Note dbdoctor is "runtime static" with TCA: When dbdoctor is running, TCA is **not**
expected to change meanwhile. When you are looking at single changes and decide to change
TCA, then clear all caches and abort dbdoctor (press "a" in  interactive mode) to
start again. Failing to do so may lead to dbdoctor committing hazard to the database,
depending on what you did with TCA.

The interface looks like this:

![](Documentation/cli-example.png)

Note the above image is notoriously outdated, the interface of the current version
may look slightly different. We're too lazy to update the image often, but it should
give a solid idea on how the interface looks like.

The main command is a chain of single checks. They are done one by one. Affected
record details can be shown on a per-page and a per-record basis to give a quick
overview.
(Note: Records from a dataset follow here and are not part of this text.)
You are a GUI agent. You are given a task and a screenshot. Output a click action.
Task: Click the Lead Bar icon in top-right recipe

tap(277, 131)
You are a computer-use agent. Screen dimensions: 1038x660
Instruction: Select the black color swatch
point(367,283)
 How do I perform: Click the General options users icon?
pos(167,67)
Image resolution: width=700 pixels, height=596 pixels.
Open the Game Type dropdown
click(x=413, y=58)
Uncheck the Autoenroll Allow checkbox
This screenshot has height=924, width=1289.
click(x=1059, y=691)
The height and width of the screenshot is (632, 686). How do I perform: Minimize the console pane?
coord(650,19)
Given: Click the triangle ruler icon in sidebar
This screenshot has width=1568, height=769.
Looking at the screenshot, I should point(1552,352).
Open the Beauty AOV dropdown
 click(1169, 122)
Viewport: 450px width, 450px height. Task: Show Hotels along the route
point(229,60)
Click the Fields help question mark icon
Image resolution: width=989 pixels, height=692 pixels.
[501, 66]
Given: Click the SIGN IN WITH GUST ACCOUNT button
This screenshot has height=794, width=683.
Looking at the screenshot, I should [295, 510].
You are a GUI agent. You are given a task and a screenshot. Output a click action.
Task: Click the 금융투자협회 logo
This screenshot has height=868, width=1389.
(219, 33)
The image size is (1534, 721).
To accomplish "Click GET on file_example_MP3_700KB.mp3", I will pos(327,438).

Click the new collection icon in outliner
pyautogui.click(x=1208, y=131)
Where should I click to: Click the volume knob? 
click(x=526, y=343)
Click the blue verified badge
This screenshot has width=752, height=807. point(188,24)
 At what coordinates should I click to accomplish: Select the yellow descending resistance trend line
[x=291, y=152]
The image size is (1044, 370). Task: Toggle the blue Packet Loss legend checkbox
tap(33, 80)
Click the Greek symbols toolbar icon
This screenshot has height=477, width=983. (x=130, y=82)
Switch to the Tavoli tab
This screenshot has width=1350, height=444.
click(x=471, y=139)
The interface allows deleting or updating of affected records, depending
on the type of the check.

The default interactive mode will never perform updates automatically and
always asks the user for actions. When pressing 's' (simulate/show), the queries
that *would* be performed are shown, when pressing 'e' (execute), the queries
are actually executed.


# Interactive mode

When dbdoctor finds something to fix in (default) interactive mode, execution stops
and waits for user input:

* e - EXECUTE suggested changes!
* s - SIMULATE suggested changes, no execution
* a - ABORT now
* r - RELOAD this check
* p - SHOW records by page
* d - SHOW record details
* ? - HELP


# Exit values

Exit values are bit masks: Integer 3 means: "Changes needed or done" AND "User abort"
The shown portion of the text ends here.